Afebrile but still neutropenic
You do not stop antibiotics just because the fever resolved for 12 hours. Duration depends on:
- Underlying disease
- Depth and duration of neutropenia
- Identified source or lack thereof
On call, your job is not to decide final duration. Your job is to not prematurely stop coverage without attending/heme input.
10. Documentation That Protects You (And Helps the Team)
Write a concise but sharp note. It should answer:
- What happened: “Neutropenic patient (ANC 0.2) with Tmax 38.6°C on day 7 post‑chemo.”
- What you did quickly: “Seen at bedside within X minutes. Cultures drawn from central and peripheral. Empiric cefepime started at hh:mm.”
- Assessment of severity: “Currently hemodynamically stable without organ dysfunction; low suspicion for sepsis at this time” or “meets criteria for septic shock, ICU consulted.”
- Plan:
- Antibiotic regimen and rationale
- Monitoring plan (vitals, repeat labs, imaging)
- Consultants aware (heme/onc, ID, ICU)
This makes you look organized and protects you when someone reviews the chart.
11. A Few Common Bad Habits To Kill Early
I have watched residents repeat the same mistakes. Do not be that person.
Waiting for orders to be “complete” before giving antibiotics
- Cultures and first lab draw are the only things that come before antibiotics. Not the CT. Not the consult note.
Ignoring low‑grade fevers in neutropenia
- 38.1°C is not “borderline.” That is a febrile neutropenic patient.
Under‑resuscitating
- Giving a 250 mL “bolus” to a hypotensive septic patient and calling that “resuscitation” is absurd.
Forgetting line cultures
- Drawing two peripheral sets and ignoring the port/PICC is a miss. You need both to interpret differential time to positivity.
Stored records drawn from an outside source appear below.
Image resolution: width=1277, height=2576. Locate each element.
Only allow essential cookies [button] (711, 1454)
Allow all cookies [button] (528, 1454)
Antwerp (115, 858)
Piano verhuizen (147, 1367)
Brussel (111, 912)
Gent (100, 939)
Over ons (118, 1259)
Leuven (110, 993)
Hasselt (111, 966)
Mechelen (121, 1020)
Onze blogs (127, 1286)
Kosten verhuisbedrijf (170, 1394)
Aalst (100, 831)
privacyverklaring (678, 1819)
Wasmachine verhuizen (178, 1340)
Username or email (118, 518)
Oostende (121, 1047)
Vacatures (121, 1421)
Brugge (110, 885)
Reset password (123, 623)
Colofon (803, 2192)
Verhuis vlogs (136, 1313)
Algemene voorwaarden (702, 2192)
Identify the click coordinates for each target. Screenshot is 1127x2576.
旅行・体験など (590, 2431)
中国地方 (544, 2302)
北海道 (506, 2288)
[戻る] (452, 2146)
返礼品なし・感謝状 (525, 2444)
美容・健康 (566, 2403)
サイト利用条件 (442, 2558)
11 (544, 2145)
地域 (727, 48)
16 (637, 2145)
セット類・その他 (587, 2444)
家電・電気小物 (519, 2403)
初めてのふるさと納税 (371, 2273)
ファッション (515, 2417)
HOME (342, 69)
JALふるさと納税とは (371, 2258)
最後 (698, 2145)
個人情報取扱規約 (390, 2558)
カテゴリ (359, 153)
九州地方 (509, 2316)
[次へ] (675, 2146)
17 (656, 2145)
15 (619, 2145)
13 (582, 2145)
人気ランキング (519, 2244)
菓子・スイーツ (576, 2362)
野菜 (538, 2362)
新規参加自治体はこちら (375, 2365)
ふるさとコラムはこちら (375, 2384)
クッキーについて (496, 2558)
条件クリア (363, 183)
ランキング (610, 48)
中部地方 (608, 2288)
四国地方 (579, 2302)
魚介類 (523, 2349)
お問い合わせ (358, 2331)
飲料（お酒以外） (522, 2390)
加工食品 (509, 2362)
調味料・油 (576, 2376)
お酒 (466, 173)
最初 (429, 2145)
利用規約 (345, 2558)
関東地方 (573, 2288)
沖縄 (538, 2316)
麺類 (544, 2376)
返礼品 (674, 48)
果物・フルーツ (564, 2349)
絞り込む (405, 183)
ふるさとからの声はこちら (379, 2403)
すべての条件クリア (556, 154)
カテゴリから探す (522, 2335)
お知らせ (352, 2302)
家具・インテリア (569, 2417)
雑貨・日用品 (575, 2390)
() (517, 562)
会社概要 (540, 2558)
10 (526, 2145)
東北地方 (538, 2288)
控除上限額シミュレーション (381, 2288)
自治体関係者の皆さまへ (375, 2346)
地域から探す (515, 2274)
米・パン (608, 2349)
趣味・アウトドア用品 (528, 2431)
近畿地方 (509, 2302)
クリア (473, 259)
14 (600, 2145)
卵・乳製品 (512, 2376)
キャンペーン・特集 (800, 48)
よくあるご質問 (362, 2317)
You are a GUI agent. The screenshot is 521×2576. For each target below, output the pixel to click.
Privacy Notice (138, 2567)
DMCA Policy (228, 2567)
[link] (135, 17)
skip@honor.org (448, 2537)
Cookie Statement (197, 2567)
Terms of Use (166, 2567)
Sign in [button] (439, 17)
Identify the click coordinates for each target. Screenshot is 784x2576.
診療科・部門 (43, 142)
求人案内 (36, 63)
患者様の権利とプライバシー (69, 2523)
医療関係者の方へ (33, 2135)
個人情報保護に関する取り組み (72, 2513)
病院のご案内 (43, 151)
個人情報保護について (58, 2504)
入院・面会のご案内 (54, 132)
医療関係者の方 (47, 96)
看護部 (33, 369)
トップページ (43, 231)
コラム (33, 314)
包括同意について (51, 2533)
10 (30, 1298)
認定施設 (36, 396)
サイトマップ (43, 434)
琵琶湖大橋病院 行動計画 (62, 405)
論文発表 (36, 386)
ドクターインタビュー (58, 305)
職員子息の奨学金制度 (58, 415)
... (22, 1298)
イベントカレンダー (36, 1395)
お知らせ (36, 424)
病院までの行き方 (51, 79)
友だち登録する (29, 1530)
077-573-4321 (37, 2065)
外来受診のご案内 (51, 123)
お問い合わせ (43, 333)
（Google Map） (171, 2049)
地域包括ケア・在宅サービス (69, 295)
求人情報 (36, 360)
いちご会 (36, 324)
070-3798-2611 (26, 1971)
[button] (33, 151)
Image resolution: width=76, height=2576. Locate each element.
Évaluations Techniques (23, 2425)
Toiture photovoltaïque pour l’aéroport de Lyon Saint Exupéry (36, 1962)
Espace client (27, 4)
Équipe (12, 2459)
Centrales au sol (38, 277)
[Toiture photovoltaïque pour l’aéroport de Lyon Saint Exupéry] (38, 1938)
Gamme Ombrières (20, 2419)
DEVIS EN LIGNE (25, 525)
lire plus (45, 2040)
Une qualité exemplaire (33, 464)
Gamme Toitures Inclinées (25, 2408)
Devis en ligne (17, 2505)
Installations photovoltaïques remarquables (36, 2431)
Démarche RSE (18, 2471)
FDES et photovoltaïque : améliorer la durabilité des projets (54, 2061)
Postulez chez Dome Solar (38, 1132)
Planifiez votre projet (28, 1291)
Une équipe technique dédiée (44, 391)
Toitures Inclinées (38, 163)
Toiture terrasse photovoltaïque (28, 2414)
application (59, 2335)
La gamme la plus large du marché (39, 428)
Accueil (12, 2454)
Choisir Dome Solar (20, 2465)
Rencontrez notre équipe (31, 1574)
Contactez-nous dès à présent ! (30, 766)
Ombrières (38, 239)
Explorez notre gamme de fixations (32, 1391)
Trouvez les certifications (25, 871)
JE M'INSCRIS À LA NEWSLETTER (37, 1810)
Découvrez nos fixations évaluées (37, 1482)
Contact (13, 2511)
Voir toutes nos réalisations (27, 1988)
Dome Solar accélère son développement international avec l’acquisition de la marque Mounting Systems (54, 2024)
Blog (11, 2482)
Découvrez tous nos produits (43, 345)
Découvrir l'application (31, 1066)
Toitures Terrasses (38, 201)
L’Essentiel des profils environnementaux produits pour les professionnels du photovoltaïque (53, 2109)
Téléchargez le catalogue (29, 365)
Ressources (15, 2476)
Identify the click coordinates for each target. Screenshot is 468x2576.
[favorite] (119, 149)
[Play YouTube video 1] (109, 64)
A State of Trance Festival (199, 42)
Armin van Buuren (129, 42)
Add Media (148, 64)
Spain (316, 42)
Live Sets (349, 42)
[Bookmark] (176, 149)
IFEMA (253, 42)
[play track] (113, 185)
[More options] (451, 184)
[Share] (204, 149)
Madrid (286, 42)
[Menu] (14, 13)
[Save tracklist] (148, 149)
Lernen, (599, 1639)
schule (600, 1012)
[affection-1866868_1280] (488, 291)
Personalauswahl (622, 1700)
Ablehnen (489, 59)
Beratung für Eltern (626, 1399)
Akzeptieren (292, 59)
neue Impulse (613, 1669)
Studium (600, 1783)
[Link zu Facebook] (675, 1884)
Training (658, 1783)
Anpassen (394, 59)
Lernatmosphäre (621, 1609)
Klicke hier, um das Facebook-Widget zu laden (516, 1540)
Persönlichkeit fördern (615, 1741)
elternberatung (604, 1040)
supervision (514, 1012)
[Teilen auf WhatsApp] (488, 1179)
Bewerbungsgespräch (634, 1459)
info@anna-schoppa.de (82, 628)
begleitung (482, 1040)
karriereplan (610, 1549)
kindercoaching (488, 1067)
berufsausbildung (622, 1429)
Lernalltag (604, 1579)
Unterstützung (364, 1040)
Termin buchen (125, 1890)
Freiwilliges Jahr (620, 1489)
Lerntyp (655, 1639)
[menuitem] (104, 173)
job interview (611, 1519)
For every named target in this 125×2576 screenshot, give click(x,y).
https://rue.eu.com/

Not walking to see the patient personally
- Managing this via phone order is malpractice‑adjacent. You need eyes on them.
You are not trying to become an ID attending at 2 a.m. You are trying to not miss sepsis and to deliver first‑hour care fast and correctly. Febrile neutropenia is one of the few times where speed and protocolized care matter more than clinical artistry.
Get the thresholds burned into your brain. Build your mental order set. Know your institution’s standard regimen, and know when to escalate it. The next step, once you are comfortable with the acute management, is refining de‑escalation, outpatient risk stratification, and antifungal decisions—those higher‑order calls that separate a competent resident from a future hemonc or ID specialist.
But that is the next phase of your training. On call, tonight, your job is simpler: recognize fast, treat fast, escalate early, and keep them alive long enough for daylight rounds.